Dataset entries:
____________

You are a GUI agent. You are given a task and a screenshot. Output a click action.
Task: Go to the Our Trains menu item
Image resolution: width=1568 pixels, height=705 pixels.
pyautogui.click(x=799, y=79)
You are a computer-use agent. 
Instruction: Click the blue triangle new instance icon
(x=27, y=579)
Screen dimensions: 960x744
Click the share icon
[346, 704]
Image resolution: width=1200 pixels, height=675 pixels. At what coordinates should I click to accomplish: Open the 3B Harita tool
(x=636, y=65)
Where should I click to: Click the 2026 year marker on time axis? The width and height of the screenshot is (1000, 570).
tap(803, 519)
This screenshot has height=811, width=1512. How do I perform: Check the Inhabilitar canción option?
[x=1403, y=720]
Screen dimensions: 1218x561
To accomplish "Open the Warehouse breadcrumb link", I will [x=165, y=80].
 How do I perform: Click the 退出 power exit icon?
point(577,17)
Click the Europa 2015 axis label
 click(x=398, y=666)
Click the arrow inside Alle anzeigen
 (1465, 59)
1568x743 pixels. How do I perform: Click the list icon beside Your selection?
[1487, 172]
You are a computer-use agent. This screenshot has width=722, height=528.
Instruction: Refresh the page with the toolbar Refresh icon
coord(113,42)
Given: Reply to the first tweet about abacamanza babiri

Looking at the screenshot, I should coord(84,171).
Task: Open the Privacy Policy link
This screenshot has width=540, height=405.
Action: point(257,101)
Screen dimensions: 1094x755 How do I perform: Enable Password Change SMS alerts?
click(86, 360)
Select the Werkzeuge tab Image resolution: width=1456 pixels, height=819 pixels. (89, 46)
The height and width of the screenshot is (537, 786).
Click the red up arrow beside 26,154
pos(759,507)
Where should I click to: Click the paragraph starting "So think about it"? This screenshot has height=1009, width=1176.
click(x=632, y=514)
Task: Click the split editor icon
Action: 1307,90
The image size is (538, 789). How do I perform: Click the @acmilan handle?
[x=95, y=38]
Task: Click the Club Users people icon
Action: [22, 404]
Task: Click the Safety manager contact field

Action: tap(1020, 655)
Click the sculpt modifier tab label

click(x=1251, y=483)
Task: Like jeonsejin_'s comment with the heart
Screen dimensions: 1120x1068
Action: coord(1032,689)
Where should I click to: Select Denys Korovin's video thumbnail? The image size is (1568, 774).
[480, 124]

____________

_Task description_
Give back the records word for word. Start at the first line, end at the line containing "The height and", and include both.

_Output below_
You are a GUI agent. You are given a task and a screenshot. Output a click action.
Task: Go to the Our Trains menu item
Image resolution: width=1568 pixels, height=705 pixels.
pyautogui.click(x=799, y=79)
You are a computer-use agent. 
Instruction: Click the blue triangle new instance icon
(x=27, y=579)
Screen dimensions: 960x744
Click the share icon
[346, 704]
Image resolution: width=1200 pixels, height=675 pixels. At what coordinates should I click to accomplish: Open the 3B Harita tool
(x=636, y=65)
Where should I click to: Click the 2026 year marker on time axis? The width and height of the screenshot is (1000, 570).
tap(803, 519)
This screenshot has height=811, width=1512. How do I perform: Check the Inhabilitar canción option?
[x=1403, y=720]
Screen dimensions: 1218x561
To accomplish "Open the Warehouse breadcrumb link", I will [x=165, y=80].
 How do I perform: Click the 退出 power exit icon?
point(577,17)
Click the Europa 2015 axis label
 click(x=398, y=666)
Click the arrow inside Alle anzeigen
 (1465, 59)
1568x743 pixels. How do I perform: Click the list icon beside Your selection?
[1487, 172]
You are a computer-use agent. This screenshot has width=722, height=528.
Instruction: Refresh the page with the toolbar Refresh icon
coord(113,42)
Given: Reply to the first tweet about abacamanza babiri

Looking at the screenshot, I should coord(84,171).
Task: Open the Privacy Policy link
This screenshot has width=540, height=405.
Action: point(257,101)
Screen dimensions: 1094x755 How do I perform: Enable Password Change SMS alerts?
click(86, 360)
Select the Werkzeuge tab Image resolution: width=1456 pixels, height=819 pixels. (89, 46)
The height and width of the screenshot is (537, 786).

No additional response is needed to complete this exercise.